Sugerencias para Salir del Vacío Emocional

  • Deja de buscar fuera de ti un sentido de propósito. Tu propósito surge de tu singularidad. No es algo que flota alrededor de la tierra, como una nube, esperando que lo encuentres. Si no tienes una idea clara de quién eres, puede ser difícil sentirte en contacto con tu propósito. Eres única e irrepetible. Tienes una historia de la que eres la protagonista.
  • Hazte esta pregunta: “¿Quién es la persona que experimenta este sentimiento de vacío?”. Tu Yo Auténtico es la persona que llora cuando está triste, y se ríe cuando le hacen cosquillas. Es tu Yo Auténtico yo el que quiere habitar el vacío, llenándote de significado, propósito y conexión. Comienza donde estás, imagina que es el kilómetro 0 de tu camino. Alguien se siente vacío. ¿Quién es ese alguien?
  •  Pregúntate a ti mismo cómo te sentirías si no te sintieras vacío. Mira tu vida: pasado, presente y futuro. ¿Qué surge cuando lo piensas? Emociones displacenteras, como la rabia, la decepción o la desesperación, te muestran lo que podría estar escondido bajo una manta de vacío. ¿Te estás protegiendo de algo que preferirías no saber, no hacer consciente? Te invito a que mires dentro de ti con curiosidad y sin prejuicios, de forma compasiva y no acusadora. Si tu familia de origen proyectaba sus prejuicios y su culpa en ti, es probable que hoy en día te hagas esto a ti mismo. Puedes vivir bajo otros parámetros más amables para contigo mismo.
  • Abraza tus emociones, cualesquiera que sean. Esto es lo mismo que abrazarte a ti misma. Aunque las emociones no son literalmente una parte de ti, porque son transitorias, sí forman estado confiable de ti en este momento. Cómo te sientes en un momento dado es el camino que te conecta con tu Yo Auténtico. Poco a poco, transita la emoción que sea que tengas y acompáñate en ella con compasión. Las emociones son guías que están ahí para darte un mensaje. Si no las sientes, es cuando ese mensaje aparece “vacío”.

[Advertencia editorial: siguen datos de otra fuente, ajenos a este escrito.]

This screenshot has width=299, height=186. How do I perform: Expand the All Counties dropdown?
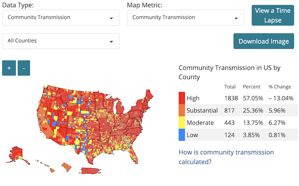(x=61, y=41)
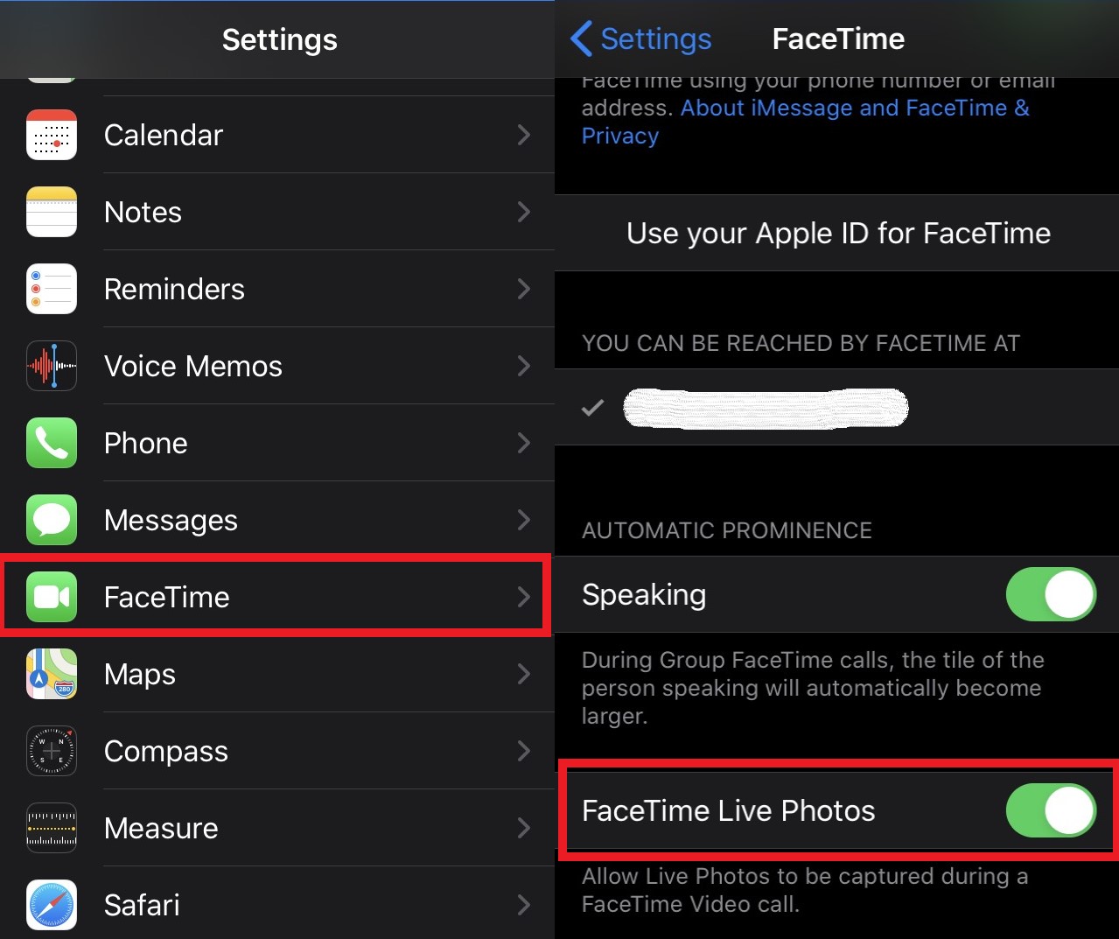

  • Conecta con otras personas. Considera compartir tu sentido de vacío con otra persona. Puede ser un amigo de confianza, un(a) terapeuta o un grupo terapéutico. Si resistes o niegas ese vacío, se hará más grande. Si lo reconoces y le das espacio, acabará por desaparecer para volver de nuevo lo justo.
  • Quiérete. No puedes estar más cerca de otra persona que de ti misma. Sé honesta y amable contigo misma, en lugar de acudir a otras personas para que te rellenen ese vacío. Los demás te pueden apoyar pero no son una parte de ti. Tú eres única y entera.
  • Sácate de encima la vergüenza tóxica. No hay nada inherentemente malo en ti. Es difícil estar cerca de alguien a quien desprecias, y la vergüenza (si es algo permanente y no una emoción transitoria) te alienta a rechazarte a ti mismo.
  • Prueba la psicoterapia con una terapeuta que sabe de narcisismo. Una buena terapeuta sostiene un espejo metafórico (lo que se llama el “mirroring”), ayudándote a verte con más amplitud y aceptarte y apreciar quién eres.
  • Haz terapia corporal. Las tensiones y bloqueos que tienes en el cuerpo tienen que ver con temas emocionales que se han quedado ahí atascados. Se trata de una acumulación de energía que está atrapada. Si haces terapia corporal, contribuirás a liberar esa energía y a sentirte mejor contigo mismo.

No tienes que vivir tu vida sintiéndote vacía si no quieres. Te mereces una buena relación contigo misma y una vida significativa y con propósito. El primer propósito eres tú y el resto llegará solo de forma natural. Deja que este artículo llegue a esa parte de ti que está debajo de la superficie, esperando volver a conectar y disipar esos sentimientos de vacío.